Data shown »
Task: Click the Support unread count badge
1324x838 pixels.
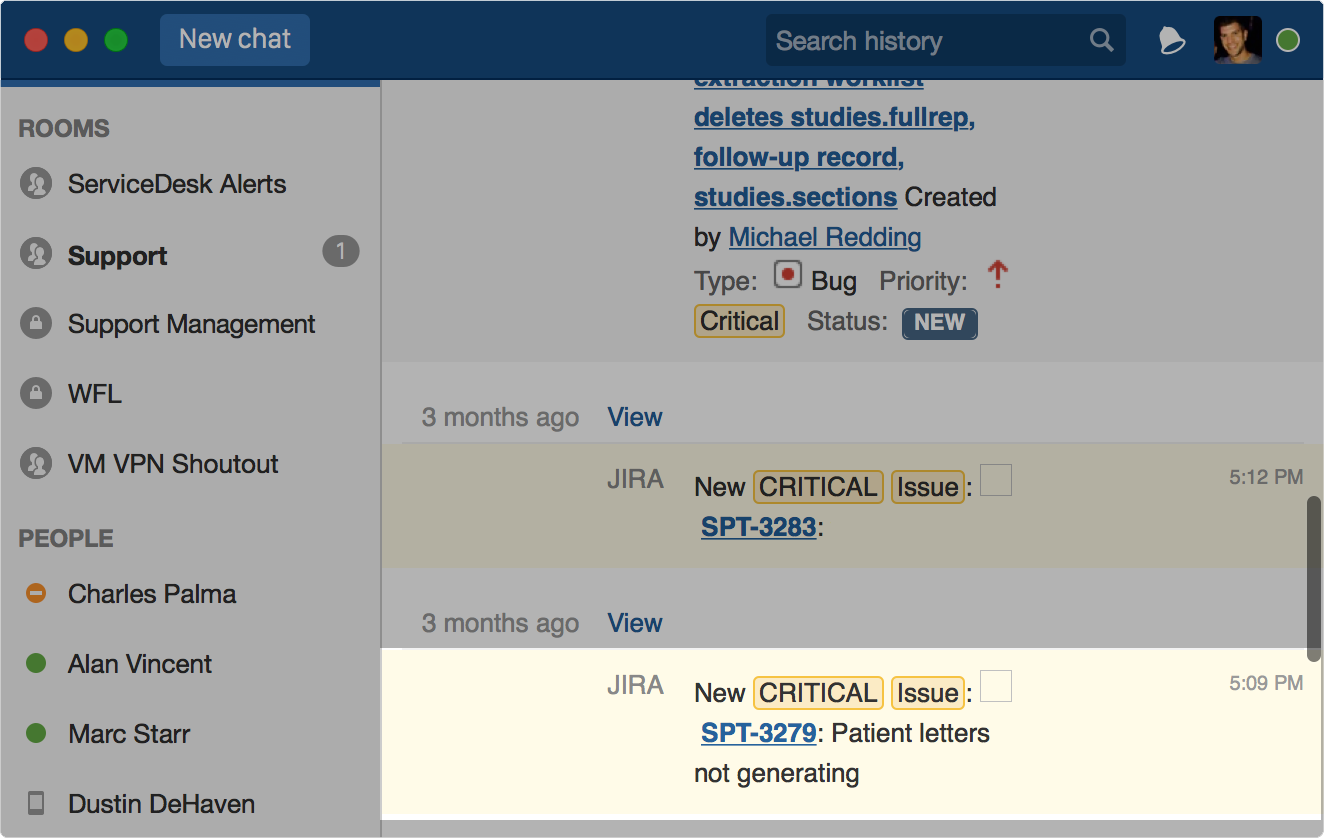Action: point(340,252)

* * *

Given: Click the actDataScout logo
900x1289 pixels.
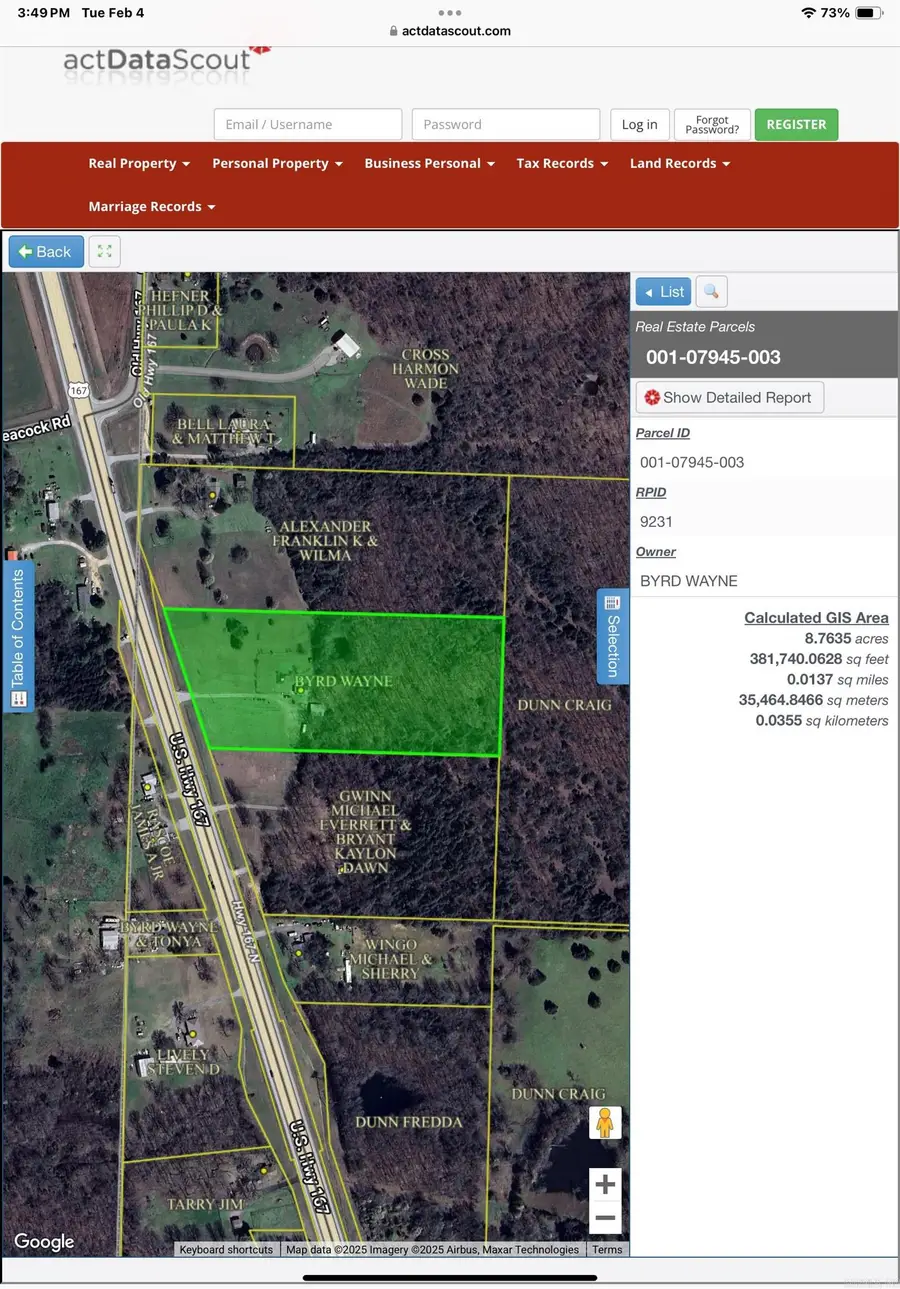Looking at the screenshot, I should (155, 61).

Instructions to follow » What lines above hold the word "Click"? List them all.

Result »
Task: Click the Support unread count badge
Given: Click the actDataScout logo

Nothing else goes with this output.